Start Excerpted data

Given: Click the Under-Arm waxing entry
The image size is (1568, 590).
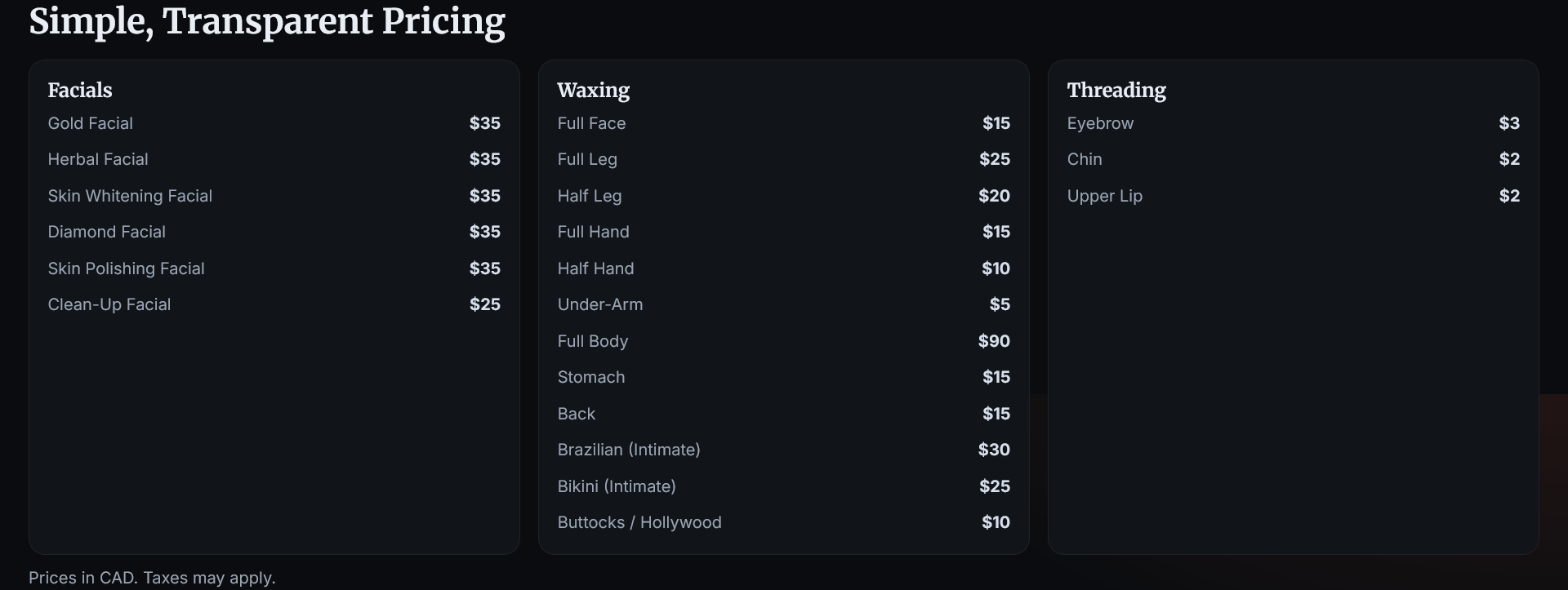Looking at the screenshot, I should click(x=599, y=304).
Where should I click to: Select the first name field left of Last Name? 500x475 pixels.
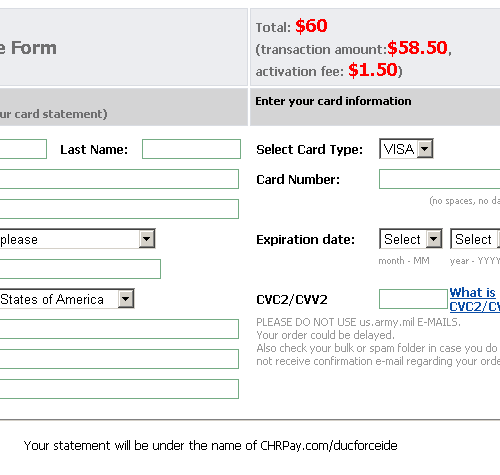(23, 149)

End Excerpted data
Start Excerpted data

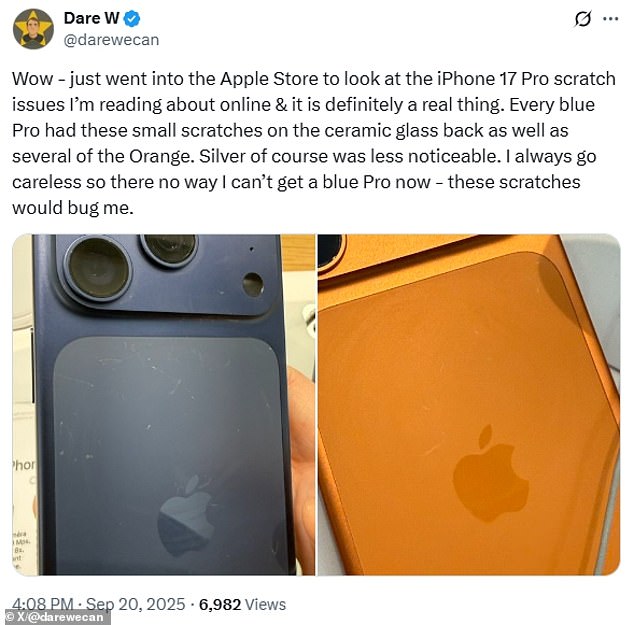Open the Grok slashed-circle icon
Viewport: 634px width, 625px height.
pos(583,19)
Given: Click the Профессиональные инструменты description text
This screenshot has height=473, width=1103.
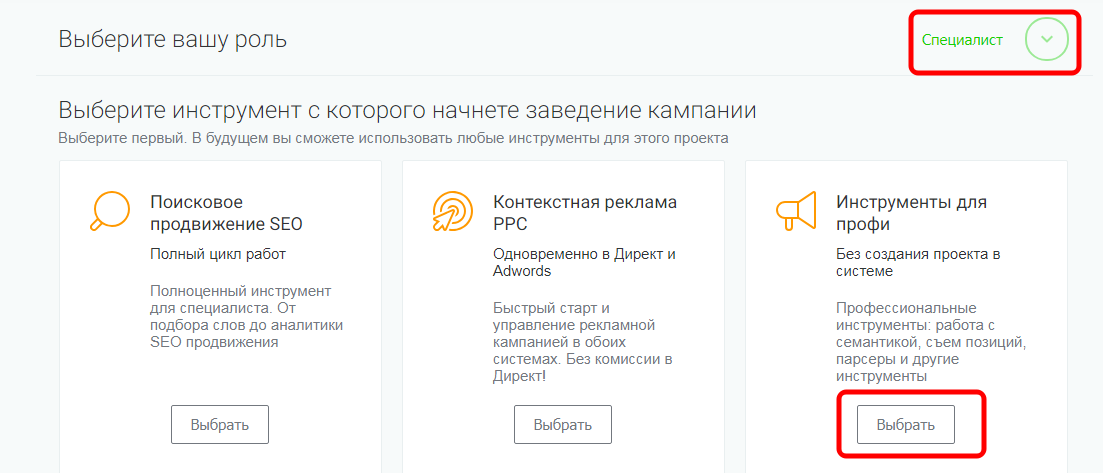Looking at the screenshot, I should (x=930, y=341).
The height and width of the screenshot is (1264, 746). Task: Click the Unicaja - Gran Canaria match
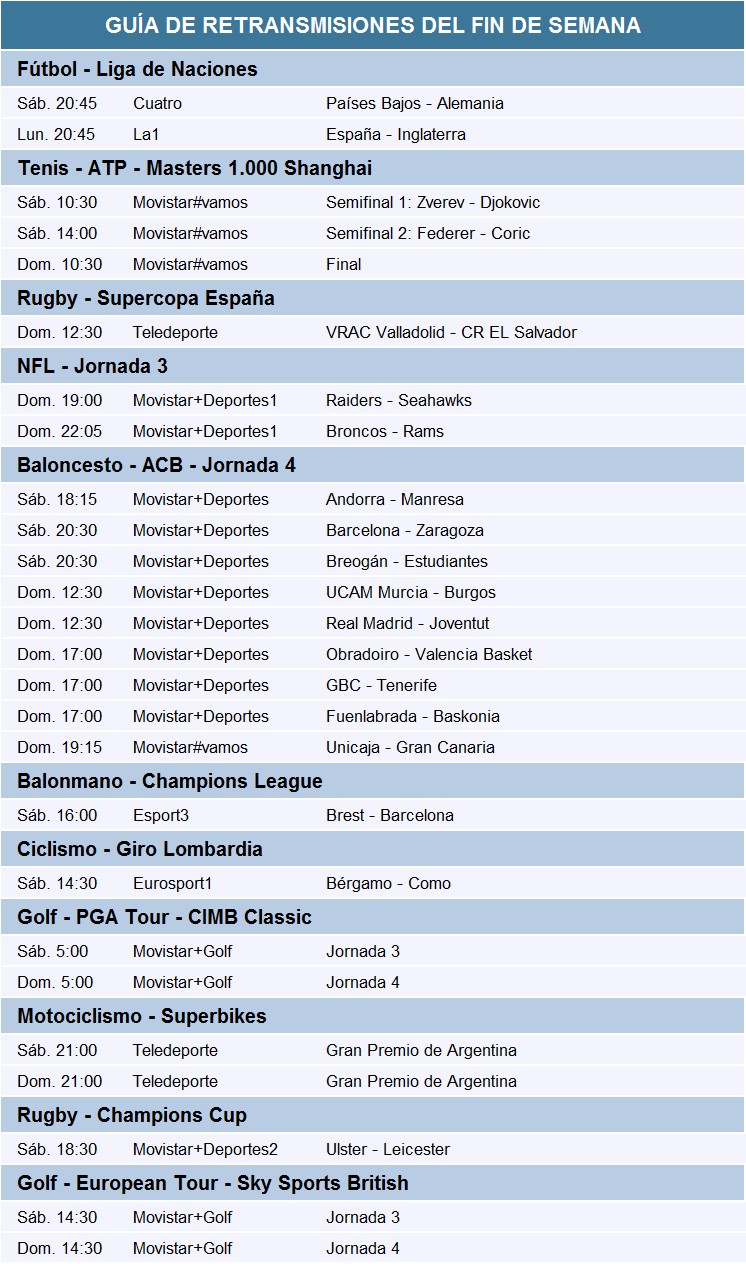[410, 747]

End Excerpted data
Start Excerpted data

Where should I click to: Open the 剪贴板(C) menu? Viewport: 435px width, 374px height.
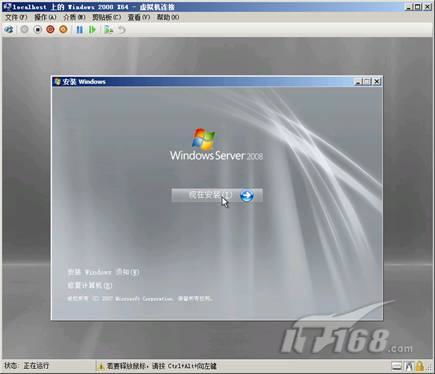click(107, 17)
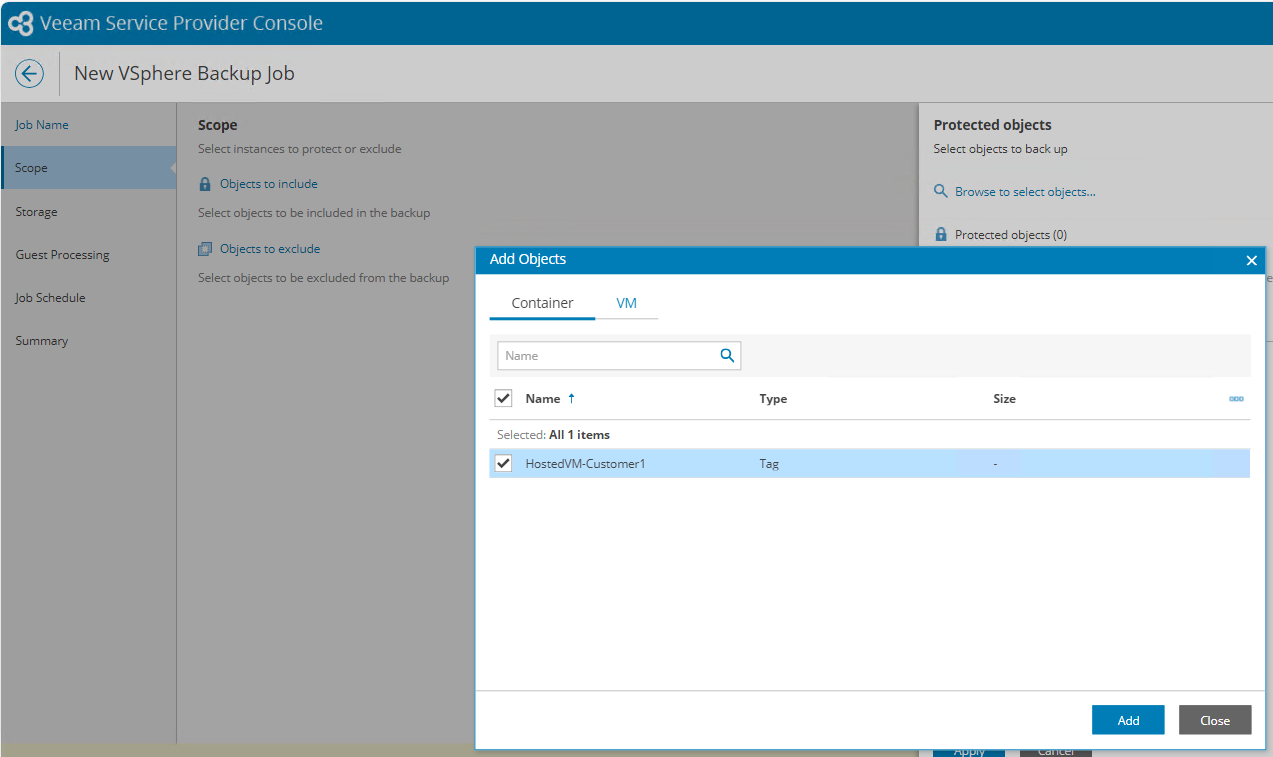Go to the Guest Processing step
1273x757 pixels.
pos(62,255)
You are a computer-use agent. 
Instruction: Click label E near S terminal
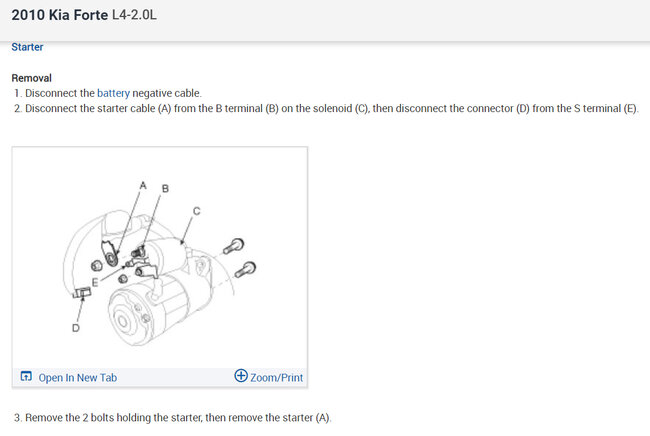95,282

End Excerpted data

(The request) How many of the lines above contain the string "Viewport"? Reply with the number alone.

(Exercise output) 2